|Appeal from Circuit Court, Knox County|
|L & N Railroad Vs. Miller|
|ACTION: Reversed and remanded|
Court of Appeals of Kentucky.|
LOUISVILLE & N. R. Co.
Jan. 20, 1898.
The appellee, who was an employe of the appellant, instituted this action to recover judgment for injuries received while employed by the appellant company, and while in charge of, and at work under, Zeb Hall, as agent and foreman for said company. It is alleged, in substance, in the petition, that appellee was directed by said Hall to take hold of and pull the lever and handle of a hand car of defendants, upon which said plaintiff and said Hall, and other hands of said company, were at the time, and to keep in motion and to propel said car, which was then in motion on defendant's said road, moving hands and tools of said company to another point; and, in obedience to the order of said Hall, plaintiff took hold and pulled upon said lever and handle; and the same was at the time loose and out of fix, but was not known to plaintiff to be so; and said lever gave way, and threw plaintiff off of said car, and in front of same; and said car ran over plaintiff before he could escape from in front of same, and bruised, crippled, and crushed plaintiff on the shoulders, body, legs, and arms, and dislocated and sprained plaintiff's ankle joint,-all of which falling from said hand car was caused by the reckless and negligent use of said car while the same was out of repair, and known to be so by defendant's agent, Hall, and from which fall plaintiff was confined to his bed, and not able to be out, for four months, and suffered greatly in body and mind, and sustained permanent injuries, for which he prayed judgment for $1,500. The answer may be treated as a denial, and also the plea of contributory negligence upon the part of plaintiff.
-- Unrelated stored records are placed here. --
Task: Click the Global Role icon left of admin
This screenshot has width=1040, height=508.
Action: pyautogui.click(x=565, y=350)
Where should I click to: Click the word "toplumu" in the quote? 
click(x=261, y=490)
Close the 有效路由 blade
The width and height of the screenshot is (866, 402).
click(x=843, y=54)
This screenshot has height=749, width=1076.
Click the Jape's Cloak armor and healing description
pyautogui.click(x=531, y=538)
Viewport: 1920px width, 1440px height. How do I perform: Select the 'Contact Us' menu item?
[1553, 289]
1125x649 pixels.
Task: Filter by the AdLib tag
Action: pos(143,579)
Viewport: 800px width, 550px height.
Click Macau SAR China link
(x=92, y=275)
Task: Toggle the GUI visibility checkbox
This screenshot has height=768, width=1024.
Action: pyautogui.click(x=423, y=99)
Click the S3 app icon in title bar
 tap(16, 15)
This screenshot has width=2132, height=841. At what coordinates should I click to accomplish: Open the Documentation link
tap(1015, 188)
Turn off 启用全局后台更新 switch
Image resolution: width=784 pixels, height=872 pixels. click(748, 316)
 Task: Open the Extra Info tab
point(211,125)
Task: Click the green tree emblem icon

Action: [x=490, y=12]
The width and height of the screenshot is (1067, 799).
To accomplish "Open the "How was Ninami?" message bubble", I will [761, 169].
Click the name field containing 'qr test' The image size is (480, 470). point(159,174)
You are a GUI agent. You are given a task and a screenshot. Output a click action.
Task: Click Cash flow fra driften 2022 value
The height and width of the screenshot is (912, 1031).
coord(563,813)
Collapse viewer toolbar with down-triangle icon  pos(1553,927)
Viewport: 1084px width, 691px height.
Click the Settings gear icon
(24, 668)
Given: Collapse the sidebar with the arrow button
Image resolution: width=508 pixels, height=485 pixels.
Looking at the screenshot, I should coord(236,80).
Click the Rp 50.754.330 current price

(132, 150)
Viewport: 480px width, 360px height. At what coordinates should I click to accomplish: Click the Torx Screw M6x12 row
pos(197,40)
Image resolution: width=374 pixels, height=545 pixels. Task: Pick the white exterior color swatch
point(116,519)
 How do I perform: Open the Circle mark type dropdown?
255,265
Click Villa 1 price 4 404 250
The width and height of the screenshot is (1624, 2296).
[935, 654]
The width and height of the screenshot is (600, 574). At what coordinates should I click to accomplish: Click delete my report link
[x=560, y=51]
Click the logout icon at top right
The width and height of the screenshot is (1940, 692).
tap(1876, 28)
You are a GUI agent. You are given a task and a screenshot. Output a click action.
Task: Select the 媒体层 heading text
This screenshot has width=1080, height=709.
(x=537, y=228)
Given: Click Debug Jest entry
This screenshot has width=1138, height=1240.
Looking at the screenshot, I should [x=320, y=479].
A jury trial resulted in a verdict in favor of appellee for $850, and from this judgment an appeal was prosecuted to the superior court, which court reversed the judgment for the reason that, under the proof in the action, the court should have instructed the jury that if they believed plaintiff knew of the defect, or could have ascertained that fact by the exercise of ordinary care, they should find for defendant. On the return of the case, another trial was had, which resulted in a verdict and judgment in favor of appellee for the same amount, to wit, $850; and, appellant's motion for a new trial having been overruled, it prosecutes this appeal.
Appellant insists that on the second trial plaintiff testified as to material facts different from that to which he testified on the former trial, and that the bill of exceptions on the former appeal so showed, and that he should not have been allowed to testify differently. We know of no rule of law by which a party or witness is precluded from testifying differently from that which the bill of exceptions shows to have been his testimony theretofore. We do not think that the court below erred in refusing the peremptory instruction. According to the testimony introduced by plaintiff, he was entitled to recover in this action. The instructions asked for by appellant were properly refused. The first general instruction given by the court correctly states the law applicable to the case. The second instruction was quite as favorable as, if not more so than, the appellant was entitled to.
It was competent for the defendant to prove the statements made by appellee on the former trial, and in fact it could have proved any statements he made at any time material to the issue; and having proved by D. K. Rawlings that appellee had made statements, as a witness on the former trial, conducing to show that he had some knowledge at some time prior to the accident of the defective condition of the car, or could with ordinary care have ascertained the defect, appellant was entitled to have that testimony of Rawlings go to the jury as substantive testimony (that is, the jury should have been allowed to give it such weight as they thought it entitled to, without any restrictions from the court). In other words the testimony of Rawlings should have gone to the jury as a statement alleged by him to have been made by Miller touching his knowledge of the danger in operating the car at the time of the accident. But the court instructed the jury that they could only consider the testimony of D. K. Rawlings as contradicting the testimony of plaintiff, and that it cannot be considered by them as substantive testimony. For the error of the court above indicated, the judgment is reversed, and the cause remanded, with directions to award appellant a new trial, and for proceedings consistent herewith.